2. Goes beyond detection to let you know how much voltage is present
There are a variety of devices that can detect whether voltage is present, ranging from pen style testers to clamp meters. FieldSense™ devices go way beyond those to show you not only that live voltage is present, but to accurately measure that voltage. FieldSense technology injects a known signal to accurately derive the unknown ac voltage. This produces an actual ac voltage measurement, unlike traditional non-contact voltage detectors that only detect if voltage is present. So, you now have voltage detection and a measurement in one step, with one tool.
3. Reduces the need to open panels because you can access wires at junction boxes
FieldSense-enabled devices don’t need access to wire end points so you can take a measurement at any point along the conductor. This makes it much easier to quickly measure ac voltage and current on traditionally inaccessible measurement points such as crowded junction boxes. All you have to do is slide a single conducting wire into the open fork, read the results, and you’re done in no time.
4. One-handed voltage measurements
Because FieldSense technology eliminates the need to fuss with test leads, in many cases, you can accurately measure voltage with one hand. The open fork form factor makes it easier to isolate individual hot and neutral wires, which in turn helps reduce the chance of accidental contact with another voltage point and the likelihood of errors. You’ll save time... and perhaps a lot more.

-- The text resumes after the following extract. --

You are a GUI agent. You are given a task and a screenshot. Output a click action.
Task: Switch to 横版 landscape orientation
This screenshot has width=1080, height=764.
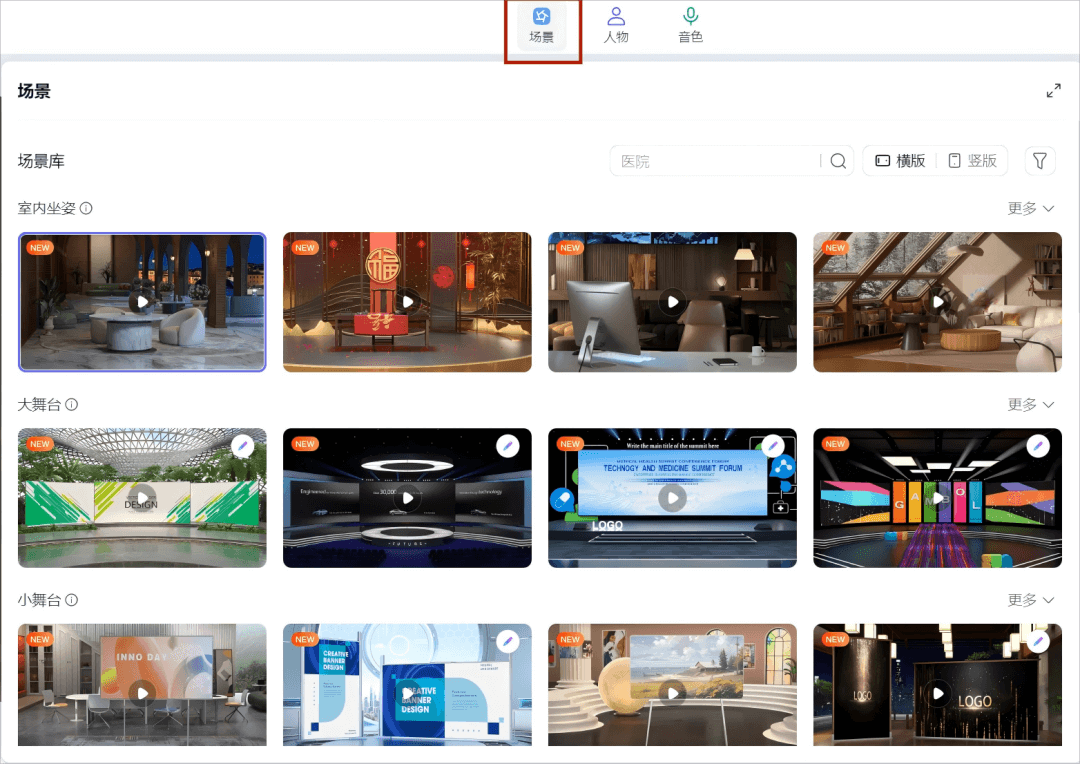click(x=900, y=161)
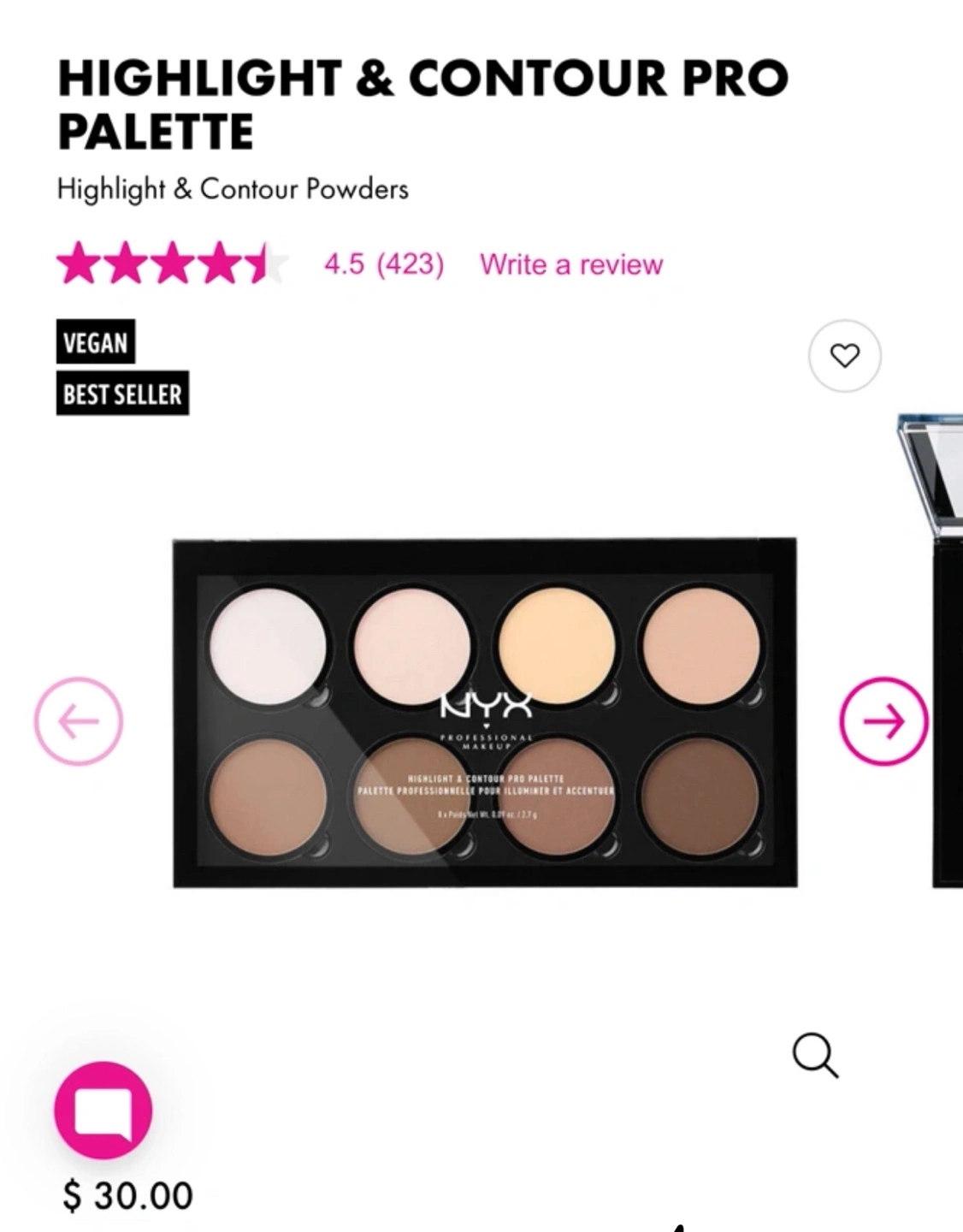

Fluke PRV240FS Proving Unit
5. Combines with proving unit to verify proper operation
A key requirement for any test tool, before you use it for live voltage tests, is to verify that it is working properly both before and after taking a measurement. And you want to be able to do that without unnecessary exposure to shock and arc flash. The PRV240FS proving unit sources 240V of steady-state ac and dc voltage to allow you to safely verify that your FieldSense™ electrical test tool is working properly before you conduct live tests. It’s a good practice to test your tester both before and after live tests, to ensure safer and more accurate measurements.
A final safety note
Even with the improved safety of FieldSense-enabled testers, workers should still wear appropriate personal protective equipment (PPE). Measuring without test leads does not mean you can skip wearing the required PPE. This means electricians should still wear arc-rated clothing and protective equipment including gloves, safety glasses or goggles, hearing protection and leather footwear as required.
In lower voltage areas, measurements can be taken wearing minimal PPE, including gloves and protective eyewear. A complete list of PPE categories, as defined by the National Fire Protection Association (NFPA) Standard 70E, are available in Table 130.7(C)(16). Greater electrical hazards require PPE with a higher arc rating that is able to withstand an arc-flash incident.
How to verify a T6 Electrical Tester with the PRV240FS
- Make sure your test leads are clipped securely into their slots on the back of the FieldSense tester.
- Slide the switch on the PRV240FS to FieldSense and insert the fork tester into the slot on the front of the proving unit.
- Ground the connection by pushing the grounding button on the back of the tester with one hand and pushing the button on the front of the PRV240FS with a finger on the other hand. Or ground it by inserting the black test lead into the hole on the lower right of the PRV240FS.
- If the tester is working properly you will see a green LED indicator on the proving unit and a voltage reading on the FieldSense tester.
- After running the live test, run the verification test again to confirm that the tester is still working properly.